EXERCISE GOAL — Repeat all the records, precisely as given.

SOURCE MATERIAL —
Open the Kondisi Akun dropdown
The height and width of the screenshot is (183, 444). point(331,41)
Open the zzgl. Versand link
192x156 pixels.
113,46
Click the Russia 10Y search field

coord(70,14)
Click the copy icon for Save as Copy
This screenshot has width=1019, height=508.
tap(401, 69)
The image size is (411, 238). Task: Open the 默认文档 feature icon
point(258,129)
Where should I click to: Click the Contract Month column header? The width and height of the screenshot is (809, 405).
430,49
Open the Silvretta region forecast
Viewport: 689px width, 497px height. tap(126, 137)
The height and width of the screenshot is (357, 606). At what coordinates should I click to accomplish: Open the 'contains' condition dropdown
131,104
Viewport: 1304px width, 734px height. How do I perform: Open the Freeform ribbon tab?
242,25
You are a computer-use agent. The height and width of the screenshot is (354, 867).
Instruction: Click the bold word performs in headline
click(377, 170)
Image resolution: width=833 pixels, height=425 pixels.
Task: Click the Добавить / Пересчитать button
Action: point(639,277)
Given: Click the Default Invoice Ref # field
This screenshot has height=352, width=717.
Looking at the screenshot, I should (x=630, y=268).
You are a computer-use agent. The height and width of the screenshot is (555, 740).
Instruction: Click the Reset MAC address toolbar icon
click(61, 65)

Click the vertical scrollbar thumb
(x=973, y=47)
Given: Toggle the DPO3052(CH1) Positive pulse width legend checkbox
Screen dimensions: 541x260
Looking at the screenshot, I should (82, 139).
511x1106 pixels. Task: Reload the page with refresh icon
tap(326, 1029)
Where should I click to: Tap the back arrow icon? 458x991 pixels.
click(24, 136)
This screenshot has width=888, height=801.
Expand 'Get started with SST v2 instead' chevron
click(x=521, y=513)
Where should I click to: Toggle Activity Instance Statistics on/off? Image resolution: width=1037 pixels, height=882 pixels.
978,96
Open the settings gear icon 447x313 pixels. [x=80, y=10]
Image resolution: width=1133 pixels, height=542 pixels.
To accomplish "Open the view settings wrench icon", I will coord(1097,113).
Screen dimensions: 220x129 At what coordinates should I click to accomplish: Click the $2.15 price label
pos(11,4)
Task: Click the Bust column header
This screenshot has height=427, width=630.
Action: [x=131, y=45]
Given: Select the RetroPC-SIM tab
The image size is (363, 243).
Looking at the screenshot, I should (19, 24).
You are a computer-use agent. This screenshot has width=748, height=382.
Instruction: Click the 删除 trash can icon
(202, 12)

EXERCISE OUTPUT —
Open the Kondisi Akun dropdown
The height and width of the screenshot is (183, 444). point(331,41)
Open the zzgl. Versand link
192x156 pixels.
113,46
Click the Russia 10Y search field

coord(70,14)
Click the copy icon for Save as Copy
This screenshot has width=1019, height=508.
tap(401, 69)
The image size is (411, 238). Task: Open the 默认文档 feature icon
point(258,129)
Where should I click to: Click the Contract Month column header? The width and height of the screenshot is (809, 405).
430,49
Open the Silvretta region forecast
Viewport: 689px width, 497px height. tap(126, 137)
The height and width of the screenshot is (357, 606). At what coordinates should I click to accomplish: Open the 'contains' condition dropdown
131,104
Viewport: 1304px width, 734px height. How do I perform: Open the Freeform ribbon tab?
242,25
You are a computer-use agent. The height and width of the screenshot is (354, 867).
Instruction: Click the bold word performs in headline
click(377, 170)
Image resolution: width=833 pixels, height=425 pixels.
Task: Click the Добавить / Пересчитать button
Action: point(639,277)
Given: Click the Default Invoice Ref # field
This screenshot has height=352, width=717.
Looking at the screenshot, I should (x=630, y=268).
You are a computer-use agent. The height and width of the screenshot is (555, 740).
Instruction: Click the Reset MAC address toolbar icon
click(61, 65)

Click the vertical scrollbar thumb
(x=973, y=47)
Given: Toggle the DPO3052(CH1) Positive pulse width legend checkbox
Screen dimensions: 541x260
Looking at the screenshot, I should (82, 139).
511x1106 pixels. Task: Reload the page with refresh icon
tap(326, 1029)
Where should I click to: Tap the back arrow icon? 458x991 pixels.
click(24, 136)
This screenshot has width=888, height=801.
Expand 'Get started with SST v2 instead' chevron
click(x=521, y=513)
Where should I click to: Toggle Activity Instance Statistics on/off? Image resolution: width=1037 pixels, height=882 pixels.
978,96
Open the settings gear icon 447x313 pixels. [x=80, y=10]
Image resolution: width=1133 pixels, height=542 pixels.
To accomplish "Open the view settings wrench icon", I will coord(1097,113).
Screen dimensions: 220x129 At what coordinates should I click to accomplish: Click the $2.15 price label
pos(11,4)
Task: Click the Bust column header
This screenshot has height=427, width=630.
Action: [x=131, y=45]
Given: Select the RetroPC-SIM tab
The image size is (363, 243).
Looking at the screenshot, I should (19, 24).
You are a computer-use agent. This screenshot has width=748, height=382.
Instruction: Click the 删除 trash can icon
(202, 12)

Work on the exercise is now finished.